*Exercise objective*
Return each line of the entries that mentions the word "Questionnaire".

[Stored records]
*-*-*

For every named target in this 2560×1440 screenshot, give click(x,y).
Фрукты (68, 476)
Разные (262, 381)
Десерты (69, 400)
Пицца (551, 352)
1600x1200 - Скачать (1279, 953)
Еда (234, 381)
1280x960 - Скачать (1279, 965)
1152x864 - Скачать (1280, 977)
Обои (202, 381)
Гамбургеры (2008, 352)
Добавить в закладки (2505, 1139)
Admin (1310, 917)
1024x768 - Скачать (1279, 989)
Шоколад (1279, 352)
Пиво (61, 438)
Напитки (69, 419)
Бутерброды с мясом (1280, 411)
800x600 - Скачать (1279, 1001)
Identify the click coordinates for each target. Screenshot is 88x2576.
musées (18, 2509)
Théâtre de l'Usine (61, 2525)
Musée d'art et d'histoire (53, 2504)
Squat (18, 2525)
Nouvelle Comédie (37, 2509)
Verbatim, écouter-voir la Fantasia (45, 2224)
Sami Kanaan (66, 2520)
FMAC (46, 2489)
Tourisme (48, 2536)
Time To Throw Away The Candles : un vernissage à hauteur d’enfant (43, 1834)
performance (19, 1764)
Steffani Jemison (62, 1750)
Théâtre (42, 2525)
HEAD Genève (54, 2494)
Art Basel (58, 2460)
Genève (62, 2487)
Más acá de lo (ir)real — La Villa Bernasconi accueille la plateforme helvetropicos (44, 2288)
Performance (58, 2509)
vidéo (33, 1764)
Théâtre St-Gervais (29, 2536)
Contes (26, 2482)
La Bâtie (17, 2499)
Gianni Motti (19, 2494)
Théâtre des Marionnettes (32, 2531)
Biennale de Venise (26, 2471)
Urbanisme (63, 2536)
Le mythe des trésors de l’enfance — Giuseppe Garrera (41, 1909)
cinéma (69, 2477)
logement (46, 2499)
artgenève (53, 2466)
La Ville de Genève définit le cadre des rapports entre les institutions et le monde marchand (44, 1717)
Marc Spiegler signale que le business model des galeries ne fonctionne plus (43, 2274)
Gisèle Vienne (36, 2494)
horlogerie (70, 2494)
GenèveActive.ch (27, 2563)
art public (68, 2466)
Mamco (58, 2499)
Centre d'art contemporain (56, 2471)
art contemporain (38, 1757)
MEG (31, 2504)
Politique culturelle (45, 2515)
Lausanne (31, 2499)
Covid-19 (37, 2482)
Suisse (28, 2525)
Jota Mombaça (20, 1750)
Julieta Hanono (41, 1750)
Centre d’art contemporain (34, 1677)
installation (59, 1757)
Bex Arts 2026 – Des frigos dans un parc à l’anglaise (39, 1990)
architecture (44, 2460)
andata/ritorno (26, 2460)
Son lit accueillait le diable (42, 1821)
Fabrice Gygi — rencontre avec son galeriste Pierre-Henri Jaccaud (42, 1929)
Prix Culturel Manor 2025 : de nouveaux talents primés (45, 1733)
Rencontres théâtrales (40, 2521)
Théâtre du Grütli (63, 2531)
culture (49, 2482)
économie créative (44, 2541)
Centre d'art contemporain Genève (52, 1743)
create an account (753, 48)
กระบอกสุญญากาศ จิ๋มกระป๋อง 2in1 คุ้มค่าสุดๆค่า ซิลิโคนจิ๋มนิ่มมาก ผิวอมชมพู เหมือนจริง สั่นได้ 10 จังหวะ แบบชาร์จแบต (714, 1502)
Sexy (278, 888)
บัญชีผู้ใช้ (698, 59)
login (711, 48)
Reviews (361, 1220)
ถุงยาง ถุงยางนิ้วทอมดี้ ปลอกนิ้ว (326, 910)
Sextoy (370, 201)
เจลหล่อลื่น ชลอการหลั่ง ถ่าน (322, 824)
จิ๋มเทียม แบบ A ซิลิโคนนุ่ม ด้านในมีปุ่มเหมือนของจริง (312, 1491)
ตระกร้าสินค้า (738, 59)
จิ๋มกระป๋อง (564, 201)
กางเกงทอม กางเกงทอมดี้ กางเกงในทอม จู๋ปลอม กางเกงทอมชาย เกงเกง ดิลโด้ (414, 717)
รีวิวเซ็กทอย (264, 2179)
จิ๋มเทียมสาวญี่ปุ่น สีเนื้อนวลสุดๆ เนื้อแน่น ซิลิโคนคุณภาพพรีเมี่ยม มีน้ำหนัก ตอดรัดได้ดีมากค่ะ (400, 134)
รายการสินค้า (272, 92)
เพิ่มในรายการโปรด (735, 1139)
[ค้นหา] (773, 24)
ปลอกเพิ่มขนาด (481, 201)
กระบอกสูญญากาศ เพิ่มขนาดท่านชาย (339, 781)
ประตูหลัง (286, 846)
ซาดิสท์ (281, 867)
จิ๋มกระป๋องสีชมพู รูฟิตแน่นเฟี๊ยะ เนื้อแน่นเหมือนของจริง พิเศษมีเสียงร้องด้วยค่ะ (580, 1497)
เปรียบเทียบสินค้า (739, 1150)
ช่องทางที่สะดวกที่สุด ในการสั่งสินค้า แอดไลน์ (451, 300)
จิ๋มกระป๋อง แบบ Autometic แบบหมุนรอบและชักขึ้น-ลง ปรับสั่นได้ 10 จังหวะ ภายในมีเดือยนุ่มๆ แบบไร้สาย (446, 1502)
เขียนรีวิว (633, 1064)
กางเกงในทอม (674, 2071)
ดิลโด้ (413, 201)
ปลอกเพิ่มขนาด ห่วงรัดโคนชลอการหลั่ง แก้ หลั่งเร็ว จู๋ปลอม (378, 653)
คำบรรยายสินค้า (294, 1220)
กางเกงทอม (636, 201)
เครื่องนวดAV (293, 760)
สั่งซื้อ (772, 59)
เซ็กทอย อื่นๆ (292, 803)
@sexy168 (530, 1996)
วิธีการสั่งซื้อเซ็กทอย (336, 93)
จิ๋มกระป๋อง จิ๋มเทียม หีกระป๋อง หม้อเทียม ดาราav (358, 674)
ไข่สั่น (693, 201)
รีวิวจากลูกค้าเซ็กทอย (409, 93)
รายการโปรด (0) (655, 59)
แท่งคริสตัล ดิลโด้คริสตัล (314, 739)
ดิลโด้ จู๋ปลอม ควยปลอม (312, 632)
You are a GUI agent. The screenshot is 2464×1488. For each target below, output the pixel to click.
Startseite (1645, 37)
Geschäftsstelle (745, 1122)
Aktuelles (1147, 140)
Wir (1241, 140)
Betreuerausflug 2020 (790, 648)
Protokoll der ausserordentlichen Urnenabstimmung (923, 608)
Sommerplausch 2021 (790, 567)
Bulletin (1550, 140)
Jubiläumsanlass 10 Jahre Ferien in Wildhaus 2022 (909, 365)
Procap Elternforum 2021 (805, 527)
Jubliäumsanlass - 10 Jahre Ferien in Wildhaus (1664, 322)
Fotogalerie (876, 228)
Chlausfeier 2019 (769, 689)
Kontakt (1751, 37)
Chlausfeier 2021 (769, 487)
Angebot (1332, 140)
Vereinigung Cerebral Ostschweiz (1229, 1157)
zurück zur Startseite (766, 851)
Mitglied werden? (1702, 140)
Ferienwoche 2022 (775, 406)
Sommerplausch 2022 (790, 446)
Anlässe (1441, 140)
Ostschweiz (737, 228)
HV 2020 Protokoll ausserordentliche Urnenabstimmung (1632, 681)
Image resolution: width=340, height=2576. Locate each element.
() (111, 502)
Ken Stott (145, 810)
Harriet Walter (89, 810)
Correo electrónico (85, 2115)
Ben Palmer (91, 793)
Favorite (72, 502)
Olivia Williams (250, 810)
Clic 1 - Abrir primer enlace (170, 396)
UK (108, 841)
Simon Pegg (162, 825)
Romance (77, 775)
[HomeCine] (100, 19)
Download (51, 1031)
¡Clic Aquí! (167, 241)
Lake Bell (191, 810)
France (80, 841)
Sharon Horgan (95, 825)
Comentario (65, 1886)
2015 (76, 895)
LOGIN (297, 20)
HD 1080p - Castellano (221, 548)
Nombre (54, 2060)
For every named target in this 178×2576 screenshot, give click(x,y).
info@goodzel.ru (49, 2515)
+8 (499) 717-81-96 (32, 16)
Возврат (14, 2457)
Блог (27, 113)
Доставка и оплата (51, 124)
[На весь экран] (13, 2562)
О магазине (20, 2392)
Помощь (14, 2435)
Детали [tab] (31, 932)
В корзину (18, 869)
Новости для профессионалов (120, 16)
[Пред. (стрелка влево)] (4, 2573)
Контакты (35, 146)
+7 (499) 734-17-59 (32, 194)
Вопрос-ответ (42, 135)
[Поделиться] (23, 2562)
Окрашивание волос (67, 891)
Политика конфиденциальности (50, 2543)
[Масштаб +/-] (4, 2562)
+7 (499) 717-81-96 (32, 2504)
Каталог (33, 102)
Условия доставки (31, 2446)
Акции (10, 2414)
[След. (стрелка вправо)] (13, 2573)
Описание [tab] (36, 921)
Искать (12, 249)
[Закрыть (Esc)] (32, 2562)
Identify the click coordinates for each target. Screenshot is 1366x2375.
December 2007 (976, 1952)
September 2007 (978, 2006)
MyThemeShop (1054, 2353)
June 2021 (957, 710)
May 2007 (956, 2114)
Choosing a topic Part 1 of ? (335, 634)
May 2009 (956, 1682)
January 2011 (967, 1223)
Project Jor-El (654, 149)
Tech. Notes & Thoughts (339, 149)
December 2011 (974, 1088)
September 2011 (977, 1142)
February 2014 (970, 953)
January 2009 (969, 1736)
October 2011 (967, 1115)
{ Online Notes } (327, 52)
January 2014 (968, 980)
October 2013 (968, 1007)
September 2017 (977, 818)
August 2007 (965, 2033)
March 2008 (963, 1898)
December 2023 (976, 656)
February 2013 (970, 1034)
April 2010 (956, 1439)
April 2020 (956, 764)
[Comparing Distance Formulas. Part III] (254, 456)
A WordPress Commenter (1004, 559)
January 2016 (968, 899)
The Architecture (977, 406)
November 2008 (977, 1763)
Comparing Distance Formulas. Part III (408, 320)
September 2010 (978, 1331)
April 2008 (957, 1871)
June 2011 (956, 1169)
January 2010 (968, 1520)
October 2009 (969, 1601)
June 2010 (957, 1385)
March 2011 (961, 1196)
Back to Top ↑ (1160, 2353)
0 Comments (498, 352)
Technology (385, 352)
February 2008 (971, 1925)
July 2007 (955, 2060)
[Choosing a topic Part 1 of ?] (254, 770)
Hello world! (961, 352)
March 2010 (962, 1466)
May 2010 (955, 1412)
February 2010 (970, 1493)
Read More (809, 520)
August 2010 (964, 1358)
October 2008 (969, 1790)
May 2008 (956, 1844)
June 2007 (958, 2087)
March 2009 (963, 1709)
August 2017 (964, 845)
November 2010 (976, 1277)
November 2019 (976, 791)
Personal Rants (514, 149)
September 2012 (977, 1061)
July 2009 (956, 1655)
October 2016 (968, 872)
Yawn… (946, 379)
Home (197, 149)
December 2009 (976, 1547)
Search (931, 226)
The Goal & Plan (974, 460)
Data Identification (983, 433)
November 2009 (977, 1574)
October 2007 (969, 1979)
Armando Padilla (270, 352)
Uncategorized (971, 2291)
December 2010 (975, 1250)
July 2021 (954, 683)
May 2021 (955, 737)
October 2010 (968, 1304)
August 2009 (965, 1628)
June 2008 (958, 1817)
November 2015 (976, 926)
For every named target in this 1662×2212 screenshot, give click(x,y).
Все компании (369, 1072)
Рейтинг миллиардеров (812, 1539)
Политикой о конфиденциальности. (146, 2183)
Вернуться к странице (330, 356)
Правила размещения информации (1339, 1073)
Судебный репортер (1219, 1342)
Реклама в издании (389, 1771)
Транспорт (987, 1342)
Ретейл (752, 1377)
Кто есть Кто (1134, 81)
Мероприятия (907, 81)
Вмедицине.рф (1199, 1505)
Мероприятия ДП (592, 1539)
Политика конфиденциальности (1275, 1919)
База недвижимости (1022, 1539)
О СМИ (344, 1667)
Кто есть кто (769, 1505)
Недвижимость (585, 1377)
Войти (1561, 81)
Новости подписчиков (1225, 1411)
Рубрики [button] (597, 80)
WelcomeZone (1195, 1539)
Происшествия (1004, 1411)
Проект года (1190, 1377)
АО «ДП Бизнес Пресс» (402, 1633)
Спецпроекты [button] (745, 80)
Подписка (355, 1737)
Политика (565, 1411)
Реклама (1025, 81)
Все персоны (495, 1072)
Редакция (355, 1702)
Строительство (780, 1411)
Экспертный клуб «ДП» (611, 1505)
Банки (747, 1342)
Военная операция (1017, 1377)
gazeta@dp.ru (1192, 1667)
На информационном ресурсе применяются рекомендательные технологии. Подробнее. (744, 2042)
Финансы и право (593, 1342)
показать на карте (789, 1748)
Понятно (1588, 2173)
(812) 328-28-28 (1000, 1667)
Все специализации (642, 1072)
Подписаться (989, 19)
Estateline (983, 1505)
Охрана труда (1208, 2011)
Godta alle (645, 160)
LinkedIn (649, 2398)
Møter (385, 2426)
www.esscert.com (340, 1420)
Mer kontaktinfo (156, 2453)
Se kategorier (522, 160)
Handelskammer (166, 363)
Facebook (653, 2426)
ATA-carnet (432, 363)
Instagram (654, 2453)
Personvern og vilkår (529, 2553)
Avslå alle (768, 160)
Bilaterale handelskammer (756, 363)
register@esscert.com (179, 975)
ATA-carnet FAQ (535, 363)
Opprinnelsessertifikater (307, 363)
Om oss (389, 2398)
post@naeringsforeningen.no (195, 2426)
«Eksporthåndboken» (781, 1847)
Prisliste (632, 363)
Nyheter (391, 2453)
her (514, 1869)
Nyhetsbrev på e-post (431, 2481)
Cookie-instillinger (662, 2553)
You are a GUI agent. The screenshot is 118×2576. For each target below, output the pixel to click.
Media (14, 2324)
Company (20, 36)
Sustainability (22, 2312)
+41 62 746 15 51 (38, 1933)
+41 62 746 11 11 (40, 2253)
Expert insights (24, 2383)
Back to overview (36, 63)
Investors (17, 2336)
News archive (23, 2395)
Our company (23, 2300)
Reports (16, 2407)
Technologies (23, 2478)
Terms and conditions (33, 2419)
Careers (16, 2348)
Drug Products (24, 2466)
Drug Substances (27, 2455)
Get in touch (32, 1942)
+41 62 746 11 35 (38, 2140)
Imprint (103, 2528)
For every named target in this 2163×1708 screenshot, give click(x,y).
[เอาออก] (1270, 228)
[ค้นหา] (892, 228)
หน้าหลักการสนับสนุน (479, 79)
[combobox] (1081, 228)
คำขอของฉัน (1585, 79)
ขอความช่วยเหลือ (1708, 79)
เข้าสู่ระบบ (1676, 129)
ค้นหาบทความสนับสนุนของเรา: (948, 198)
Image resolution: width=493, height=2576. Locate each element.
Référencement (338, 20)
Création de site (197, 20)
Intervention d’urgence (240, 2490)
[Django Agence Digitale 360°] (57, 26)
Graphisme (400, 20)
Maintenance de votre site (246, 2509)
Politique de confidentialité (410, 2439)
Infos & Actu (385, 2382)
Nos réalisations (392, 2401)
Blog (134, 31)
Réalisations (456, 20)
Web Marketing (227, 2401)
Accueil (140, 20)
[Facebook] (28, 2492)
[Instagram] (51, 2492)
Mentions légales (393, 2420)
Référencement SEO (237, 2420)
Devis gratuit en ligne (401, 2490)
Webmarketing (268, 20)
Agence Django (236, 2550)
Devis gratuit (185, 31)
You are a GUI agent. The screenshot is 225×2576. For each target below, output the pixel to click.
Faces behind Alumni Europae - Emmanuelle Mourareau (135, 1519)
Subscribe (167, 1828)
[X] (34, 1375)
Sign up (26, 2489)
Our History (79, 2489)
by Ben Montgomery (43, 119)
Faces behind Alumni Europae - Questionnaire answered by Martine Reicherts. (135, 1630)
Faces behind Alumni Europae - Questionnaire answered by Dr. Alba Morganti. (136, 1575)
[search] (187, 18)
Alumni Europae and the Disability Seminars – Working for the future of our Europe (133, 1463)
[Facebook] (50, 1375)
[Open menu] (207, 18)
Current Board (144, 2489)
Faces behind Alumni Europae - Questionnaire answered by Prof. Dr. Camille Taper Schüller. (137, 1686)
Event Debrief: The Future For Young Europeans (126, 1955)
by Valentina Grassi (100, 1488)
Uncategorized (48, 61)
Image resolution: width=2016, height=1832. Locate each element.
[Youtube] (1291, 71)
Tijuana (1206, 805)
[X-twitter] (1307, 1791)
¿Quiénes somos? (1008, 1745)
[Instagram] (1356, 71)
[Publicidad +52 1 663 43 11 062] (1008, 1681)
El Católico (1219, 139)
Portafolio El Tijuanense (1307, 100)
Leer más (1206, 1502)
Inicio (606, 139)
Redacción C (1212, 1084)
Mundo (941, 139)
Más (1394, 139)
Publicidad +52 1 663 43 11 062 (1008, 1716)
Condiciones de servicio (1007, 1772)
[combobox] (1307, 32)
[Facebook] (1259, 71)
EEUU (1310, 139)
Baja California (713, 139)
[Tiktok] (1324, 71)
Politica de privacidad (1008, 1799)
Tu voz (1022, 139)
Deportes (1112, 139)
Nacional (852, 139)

*-*-*

*Problem solution*
Faces behind Alumni Europae - Questionnaire answered by Martine Reicherts. (135, 1630)
Faces behind Alumni Europae - Questionnaire answered by Dr. Alba Morganti. (136, 1575)
Faces behind Alumni Europae - Questionnaire answered by Prof. Dr. Camille Taper Schüller. (137, 1686)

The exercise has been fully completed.